There was some good news, Changnon adds.

  • It was much easier for meteorologists to predict the extreme polar outbreaks than it is to predict heavy snowfalls. So most “risk-adverse” decision makers – from homeowners to leaders of schools and large institutions and organizations – were able to make timely and wise weather-related decisions to minimize socio-economic losses.
  • Fewer yard signs went up during primary elections because of the frozen ground.
  • Snowplow drivers had a very good year.

WINTER SCENE 3-XChangnon says the impact of the November 2014 polar vortex should be minimal, because it’s not occurring in the heart of winter. It’s unclear whether it is a predictor of the winter to come.

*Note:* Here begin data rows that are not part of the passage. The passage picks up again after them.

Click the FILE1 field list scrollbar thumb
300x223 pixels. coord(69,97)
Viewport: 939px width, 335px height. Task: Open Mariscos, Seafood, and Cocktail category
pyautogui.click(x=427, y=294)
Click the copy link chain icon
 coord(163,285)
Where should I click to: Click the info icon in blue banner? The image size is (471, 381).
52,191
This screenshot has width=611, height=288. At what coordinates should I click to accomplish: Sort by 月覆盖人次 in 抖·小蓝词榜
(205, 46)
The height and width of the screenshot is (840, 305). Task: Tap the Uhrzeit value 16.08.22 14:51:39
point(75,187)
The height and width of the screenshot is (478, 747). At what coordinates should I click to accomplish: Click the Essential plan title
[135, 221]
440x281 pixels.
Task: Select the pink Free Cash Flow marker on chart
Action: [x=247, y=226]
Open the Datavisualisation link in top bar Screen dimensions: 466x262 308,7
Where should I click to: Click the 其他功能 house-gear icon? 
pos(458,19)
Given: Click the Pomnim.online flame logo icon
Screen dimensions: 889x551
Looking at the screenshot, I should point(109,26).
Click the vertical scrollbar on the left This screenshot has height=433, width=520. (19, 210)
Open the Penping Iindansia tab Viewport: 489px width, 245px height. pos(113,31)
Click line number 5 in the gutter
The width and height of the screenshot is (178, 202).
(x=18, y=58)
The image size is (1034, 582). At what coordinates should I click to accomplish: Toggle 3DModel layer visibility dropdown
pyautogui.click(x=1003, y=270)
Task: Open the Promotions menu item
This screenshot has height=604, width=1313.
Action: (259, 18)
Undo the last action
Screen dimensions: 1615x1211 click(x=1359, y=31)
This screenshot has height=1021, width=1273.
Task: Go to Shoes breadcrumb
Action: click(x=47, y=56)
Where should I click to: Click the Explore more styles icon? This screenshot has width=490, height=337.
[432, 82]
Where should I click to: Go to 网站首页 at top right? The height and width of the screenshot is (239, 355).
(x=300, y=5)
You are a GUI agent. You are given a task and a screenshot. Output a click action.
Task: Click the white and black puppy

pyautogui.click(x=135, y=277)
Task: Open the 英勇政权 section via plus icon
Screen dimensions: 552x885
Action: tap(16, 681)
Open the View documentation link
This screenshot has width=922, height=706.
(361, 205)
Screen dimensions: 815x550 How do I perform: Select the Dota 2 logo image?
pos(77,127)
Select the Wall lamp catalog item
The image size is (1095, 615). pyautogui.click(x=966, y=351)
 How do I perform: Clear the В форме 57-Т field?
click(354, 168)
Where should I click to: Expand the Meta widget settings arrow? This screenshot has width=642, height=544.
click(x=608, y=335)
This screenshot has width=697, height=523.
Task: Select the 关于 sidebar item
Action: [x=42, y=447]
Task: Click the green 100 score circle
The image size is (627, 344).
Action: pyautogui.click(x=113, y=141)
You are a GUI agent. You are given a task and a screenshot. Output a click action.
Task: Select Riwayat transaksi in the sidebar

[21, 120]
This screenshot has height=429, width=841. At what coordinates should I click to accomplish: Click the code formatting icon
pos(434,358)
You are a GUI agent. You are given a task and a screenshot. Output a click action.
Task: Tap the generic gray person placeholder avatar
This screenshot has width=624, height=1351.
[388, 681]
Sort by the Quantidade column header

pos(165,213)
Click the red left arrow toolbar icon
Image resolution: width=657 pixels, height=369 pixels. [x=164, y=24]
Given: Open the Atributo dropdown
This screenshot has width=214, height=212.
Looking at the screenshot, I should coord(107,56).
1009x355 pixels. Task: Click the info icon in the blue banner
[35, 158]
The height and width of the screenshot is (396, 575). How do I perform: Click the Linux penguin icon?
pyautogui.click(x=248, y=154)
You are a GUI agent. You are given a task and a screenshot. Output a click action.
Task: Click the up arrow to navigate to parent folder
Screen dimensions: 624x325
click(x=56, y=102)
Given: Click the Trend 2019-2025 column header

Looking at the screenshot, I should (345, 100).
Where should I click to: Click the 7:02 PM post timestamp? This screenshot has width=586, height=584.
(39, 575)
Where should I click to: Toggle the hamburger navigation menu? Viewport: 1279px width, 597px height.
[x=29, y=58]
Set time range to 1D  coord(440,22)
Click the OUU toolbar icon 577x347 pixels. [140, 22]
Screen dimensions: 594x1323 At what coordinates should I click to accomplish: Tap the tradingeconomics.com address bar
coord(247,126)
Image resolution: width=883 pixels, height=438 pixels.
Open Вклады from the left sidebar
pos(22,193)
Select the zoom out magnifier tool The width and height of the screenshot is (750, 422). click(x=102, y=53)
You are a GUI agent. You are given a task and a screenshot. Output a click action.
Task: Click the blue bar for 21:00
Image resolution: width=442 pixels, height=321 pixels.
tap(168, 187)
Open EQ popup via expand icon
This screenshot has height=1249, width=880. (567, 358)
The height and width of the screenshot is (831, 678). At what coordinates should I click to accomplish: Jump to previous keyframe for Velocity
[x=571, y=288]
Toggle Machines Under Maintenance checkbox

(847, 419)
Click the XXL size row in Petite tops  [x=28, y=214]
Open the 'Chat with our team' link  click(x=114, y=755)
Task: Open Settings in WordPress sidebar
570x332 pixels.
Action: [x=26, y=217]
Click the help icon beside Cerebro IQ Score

“This may be the only major polar vortex event of the entire cold season,” Changnon said. “Since the complex factors that create such a scenario can change independent of one another and at different time scales, it is just hard to say.

“However, one of the main causes for last year’s frequent occurrence of the polar vortex, a large body of ocean with above average sea-surface water temperatures in the north Pacific, still exists. So many long-range winter forecasters feel like the probabilities are weighted toward a number of polar vortex events this cold season. It might not be as extreme as last year, but we might see more of the polar vortex than we typically experience.”